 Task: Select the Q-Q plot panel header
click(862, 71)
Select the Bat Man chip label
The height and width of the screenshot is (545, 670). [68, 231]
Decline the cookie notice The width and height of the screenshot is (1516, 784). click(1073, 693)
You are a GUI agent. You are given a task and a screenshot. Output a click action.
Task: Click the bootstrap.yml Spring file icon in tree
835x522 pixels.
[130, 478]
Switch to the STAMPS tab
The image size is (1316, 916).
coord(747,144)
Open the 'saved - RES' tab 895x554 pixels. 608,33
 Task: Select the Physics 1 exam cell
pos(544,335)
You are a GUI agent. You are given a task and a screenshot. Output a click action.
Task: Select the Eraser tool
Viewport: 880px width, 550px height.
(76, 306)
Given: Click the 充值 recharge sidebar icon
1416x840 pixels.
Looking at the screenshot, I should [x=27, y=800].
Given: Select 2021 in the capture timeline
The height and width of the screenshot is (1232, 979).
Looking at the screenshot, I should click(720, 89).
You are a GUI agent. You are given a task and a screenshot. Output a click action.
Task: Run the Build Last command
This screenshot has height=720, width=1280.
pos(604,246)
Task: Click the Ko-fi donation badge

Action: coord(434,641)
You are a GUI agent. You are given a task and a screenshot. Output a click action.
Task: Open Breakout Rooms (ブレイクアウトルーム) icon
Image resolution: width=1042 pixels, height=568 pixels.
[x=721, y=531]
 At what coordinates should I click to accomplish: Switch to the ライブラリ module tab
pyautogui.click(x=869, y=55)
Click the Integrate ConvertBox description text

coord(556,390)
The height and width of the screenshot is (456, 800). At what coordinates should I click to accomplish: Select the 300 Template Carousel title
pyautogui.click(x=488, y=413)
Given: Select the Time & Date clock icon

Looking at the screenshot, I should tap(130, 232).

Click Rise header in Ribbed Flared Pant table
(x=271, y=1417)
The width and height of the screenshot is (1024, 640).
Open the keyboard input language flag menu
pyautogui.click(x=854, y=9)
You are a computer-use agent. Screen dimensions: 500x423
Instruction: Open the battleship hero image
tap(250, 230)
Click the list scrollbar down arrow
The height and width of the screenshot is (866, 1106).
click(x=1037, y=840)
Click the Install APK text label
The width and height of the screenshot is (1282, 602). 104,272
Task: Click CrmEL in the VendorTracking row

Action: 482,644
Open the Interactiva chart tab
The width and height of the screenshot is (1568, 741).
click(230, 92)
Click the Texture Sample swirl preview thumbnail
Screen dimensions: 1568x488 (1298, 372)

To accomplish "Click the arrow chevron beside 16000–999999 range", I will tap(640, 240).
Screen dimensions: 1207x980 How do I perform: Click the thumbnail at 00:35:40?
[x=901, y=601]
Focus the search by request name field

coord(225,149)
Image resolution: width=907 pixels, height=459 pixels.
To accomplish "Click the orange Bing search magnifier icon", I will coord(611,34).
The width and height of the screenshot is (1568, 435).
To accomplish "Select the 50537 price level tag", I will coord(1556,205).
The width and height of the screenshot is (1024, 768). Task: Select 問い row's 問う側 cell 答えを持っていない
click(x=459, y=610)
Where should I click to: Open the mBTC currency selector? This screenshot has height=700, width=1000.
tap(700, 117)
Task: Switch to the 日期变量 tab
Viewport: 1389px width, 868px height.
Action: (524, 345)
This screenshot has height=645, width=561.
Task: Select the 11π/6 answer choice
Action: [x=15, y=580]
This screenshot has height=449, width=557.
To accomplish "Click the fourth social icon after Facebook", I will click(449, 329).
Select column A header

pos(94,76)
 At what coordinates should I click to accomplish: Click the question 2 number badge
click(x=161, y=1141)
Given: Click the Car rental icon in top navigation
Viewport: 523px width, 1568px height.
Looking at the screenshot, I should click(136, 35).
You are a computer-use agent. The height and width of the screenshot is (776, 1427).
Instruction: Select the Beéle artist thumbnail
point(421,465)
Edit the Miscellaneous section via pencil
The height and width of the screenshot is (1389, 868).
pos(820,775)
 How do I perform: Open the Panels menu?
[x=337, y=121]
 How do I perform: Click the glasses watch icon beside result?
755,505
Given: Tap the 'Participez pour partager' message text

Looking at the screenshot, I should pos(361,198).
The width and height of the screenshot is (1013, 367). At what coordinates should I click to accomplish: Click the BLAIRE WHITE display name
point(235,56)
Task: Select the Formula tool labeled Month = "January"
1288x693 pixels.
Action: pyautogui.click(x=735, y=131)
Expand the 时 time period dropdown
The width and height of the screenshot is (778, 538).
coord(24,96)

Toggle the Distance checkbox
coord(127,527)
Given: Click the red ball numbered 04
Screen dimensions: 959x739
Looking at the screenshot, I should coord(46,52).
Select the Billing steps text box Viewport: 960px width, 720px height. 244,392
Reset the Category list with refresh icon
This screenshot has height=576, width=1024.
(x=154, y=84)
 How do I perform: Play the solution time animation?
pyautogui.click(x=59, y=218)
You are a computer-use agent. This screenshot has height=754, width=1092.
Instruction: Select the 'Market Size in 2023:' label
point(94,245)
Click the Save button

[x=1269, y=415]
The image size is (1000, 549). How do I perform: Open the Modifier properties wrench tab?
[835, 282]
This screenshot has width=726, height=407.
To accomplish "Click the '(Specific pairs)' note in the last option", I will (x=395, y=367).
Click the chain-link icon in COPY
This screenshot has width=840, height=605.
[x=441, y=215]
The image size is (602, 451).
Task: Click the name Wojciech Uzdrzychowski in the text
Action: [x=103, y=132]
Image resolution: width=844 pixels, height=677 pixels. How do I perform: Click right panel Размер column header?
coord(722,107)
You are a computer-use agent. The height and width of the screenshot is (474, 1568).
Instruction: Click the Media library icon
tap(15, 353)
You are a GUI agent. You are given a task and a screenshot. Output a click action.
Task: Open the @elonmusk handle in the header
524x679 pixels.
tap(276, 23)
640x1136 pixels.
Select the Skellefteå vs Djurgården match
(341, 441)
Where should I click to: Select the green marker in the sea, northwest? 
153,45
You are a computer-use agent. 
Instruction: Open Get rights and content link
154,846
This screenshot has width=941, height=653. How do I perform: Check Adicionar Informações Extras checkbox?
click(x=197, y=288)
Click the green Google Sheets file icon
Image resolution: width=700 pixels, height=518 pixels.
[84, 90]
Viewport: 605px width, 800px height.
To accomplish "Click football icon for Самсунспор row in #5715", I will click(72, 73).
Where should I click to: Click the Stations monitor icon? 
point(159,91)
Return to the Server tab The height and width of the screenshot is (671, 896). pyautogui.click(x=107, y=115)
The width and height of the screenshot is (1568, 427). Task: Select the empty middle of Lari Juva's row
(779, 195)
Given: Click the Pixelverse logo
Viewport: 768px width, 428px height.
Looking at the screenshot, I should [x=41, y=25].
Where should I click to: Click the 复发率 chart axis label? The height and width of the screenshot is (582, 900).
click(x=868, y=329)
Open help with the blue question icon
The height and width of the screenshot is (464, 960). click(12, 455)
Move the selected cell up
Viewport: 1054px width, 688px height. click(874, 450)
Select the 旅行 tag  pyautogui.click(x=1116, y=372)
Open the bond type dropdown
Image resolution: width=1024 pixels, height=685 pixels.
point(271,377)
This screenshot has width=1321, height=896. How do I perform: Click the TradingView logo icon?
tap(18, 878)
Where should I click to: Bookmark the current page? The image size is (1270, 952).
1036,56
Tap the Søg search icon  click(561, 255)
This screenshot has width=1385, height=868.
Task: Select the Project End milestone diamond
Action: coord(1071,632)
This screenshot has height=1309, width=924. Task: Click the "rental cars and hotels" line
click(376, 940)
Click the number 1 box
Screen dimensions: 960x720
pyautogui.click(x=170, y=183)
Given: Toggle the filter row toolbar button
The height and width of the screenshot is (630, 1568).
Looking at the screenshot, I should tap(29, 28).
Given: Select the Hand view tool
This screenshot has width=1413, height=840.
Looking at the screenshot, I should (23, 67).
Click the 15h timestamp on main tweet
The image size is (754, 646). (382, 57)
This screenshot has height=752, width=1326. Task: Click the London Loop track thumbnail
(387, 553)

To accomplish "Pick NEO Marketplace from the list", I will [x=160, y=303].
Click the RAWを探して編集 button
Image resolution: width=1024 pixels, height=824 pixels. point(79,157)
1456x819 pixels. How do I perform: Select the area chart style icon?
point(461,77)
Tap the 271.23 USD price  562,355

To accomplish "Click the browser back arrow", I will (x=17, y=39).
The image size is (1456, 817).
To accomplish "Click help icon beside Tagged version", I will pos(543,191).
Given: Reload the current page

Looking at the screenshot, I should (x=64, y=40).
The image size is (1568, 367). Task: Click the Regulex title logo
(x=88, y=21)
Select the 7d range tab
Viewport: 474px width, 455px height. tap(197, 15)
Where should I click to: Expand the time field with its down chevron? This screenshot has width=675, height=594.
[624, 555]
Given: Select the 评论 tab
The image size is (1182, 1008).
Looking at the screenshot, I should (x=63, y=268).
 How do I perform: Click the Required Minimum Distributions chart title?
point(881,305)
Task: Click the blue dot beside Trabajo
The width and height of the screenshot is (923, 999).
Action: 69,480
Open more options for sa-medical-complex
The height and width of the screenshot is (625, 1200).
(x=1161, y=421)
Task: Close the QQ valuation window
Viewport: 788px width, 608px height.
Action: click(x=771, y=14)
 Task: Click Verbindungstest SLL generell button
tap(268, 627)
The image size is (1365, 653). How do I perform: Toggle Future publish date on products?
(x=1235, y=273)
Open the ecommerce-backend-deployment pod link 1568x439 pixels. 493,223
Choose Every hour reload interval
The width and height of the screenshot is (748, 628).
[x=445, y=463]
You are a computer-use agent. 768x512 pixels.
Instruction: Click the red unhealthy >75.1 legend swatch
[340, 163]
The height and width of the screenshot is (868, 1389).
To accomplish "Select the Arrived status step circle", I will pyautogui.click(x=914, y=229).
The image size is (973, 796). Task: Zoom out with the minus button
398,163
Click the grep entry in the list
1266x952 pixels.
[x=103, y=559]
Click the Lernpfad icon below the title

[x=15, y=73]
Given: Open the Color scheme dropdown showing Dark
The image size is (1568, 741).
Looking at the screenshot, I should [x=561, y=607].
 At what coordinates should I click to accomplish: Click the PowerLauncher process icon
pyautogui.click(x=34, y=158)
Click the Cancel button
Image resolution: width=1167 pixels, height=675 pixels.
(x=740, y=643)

[EXERCISE GOAL]
Copy everything in the records above from the line containing "The width and height of the screenshot is (1013, 367)." down to the line containing "point(235,56)", swapping "display name" for "username" and keeping the rest unchanged.

[RESPONSE TO THIS EXERCISE]
The width and height of the screenshot is (1013, 367). At what coordinates should I click to accomplish: Click the BLAIRE WHITE username
point(235,56)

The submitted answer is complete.